Even if some women are limited by a glass ceiling, their brothers, fathers, sons and husbands (or partners) are trapped in a glass cellar.
“But… if it can’t go on, it won’t. The thing is, most of the ‘success’ of gender feminism in the late 20th century has been the result of substituting men with the state: as employer, provider and defender. Ergo, Peak Government means Peak Feminism. Again, it won’t be pretty after the peak has past.”
Finally, on a more philosophical level, there is peak individualism. Over the last 50 years, the people have accepted unquestioningly the dogma of “self-actualisation” preached by the American psychologist Abraham Maslow. His “hierarchy of needs” put that security and sustenance at the bottom and “self-actualisation” on the top.
“All very hippy, all very self-centred, but a perfect charter for the radical liberal agenda of autonomy and individualism that has swept the world over the past 50 years.

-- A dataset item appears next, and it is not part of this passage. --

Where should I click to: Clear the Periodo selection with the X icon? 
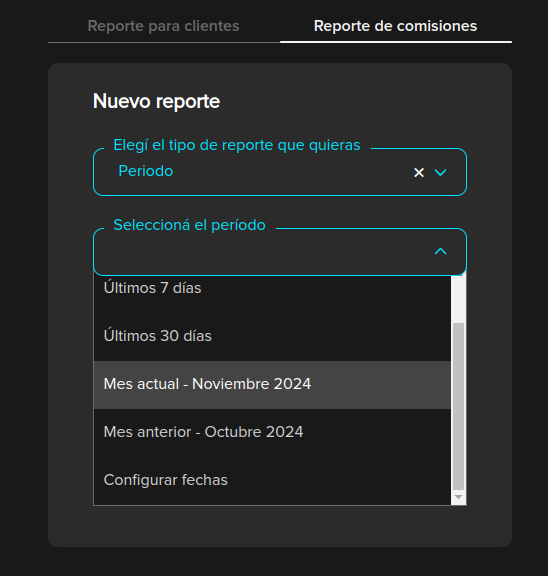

And also very wrong: we now know that the deepest psychological drivers of people relate to bonding, parenting and belonging.”
But as peak government and peak feminism decline, so will individualism because of “our ageing populations, the emergence of new types of communities and networks, and the resurgence of an older, deeper wisdom about what makes life meaningful and worthwhile. And it isn’t self-actualisation.”
Action plan
To channel these opportunities for positive change, three things must happen.
First, men must find their purpose again. Unemployment among young men throughout the world is the biggest threat to the future of marriage, bar none, he said.
“It is also the biggest barrier in the way of our future well-being as a society. No civilised society can survive without the engagement, commitment and support of its young men. And right now we are failing an entire generation of young men throughout the Western world. Nor will men be civilised without the pre-requisites that historically have given them purpose and identity, namely: a job, a wife and a child – preferably in that order!”
Secondly, women, must “woman up”.
“We are all familiar with the call for men to ‘man up’ when the circumstances call for it. We’re less familiar with the call for women to ‘woman up’. Just as civilisation has no future without its men, so the family has no future without the engagement, commitment and support of its young women. Women have been profoundly misled by radical feminism, by the myth that they can be happy and fulfilled by a career that provides financial independence, making men and marriage optional. It doesn’t. The bottom line is that the family will only be saved by young women realising that marriage and motherhood are more important than a career.”
Thirdly, people of faith, especially Christians, must go on the offensive.
“Peak Government, Peak Feminism, and Peak Individualism will unleash new forces in the world, not all of them benign. But it will also open up new spaces for organisations like the Catholic Church and other faiths (including Muslims) to use their wisdom, authority and resources to provide guidance and inspiration through the turbulent times ahead.”
He concluded by declaring that marriage and parenthood are as relevant today as they were 50 years ago and that marriage will be even more important to our wellbeing in the “post-peak” future we are now entering.
Michael Kirke is editor of MercatorNet’s Conjugality blog. Mr O’Neill’s speech was delivered at the Golden Jubilee Conference of Accord, a Catholic organisation that aims to promote a deeper understanding of Christian marriage.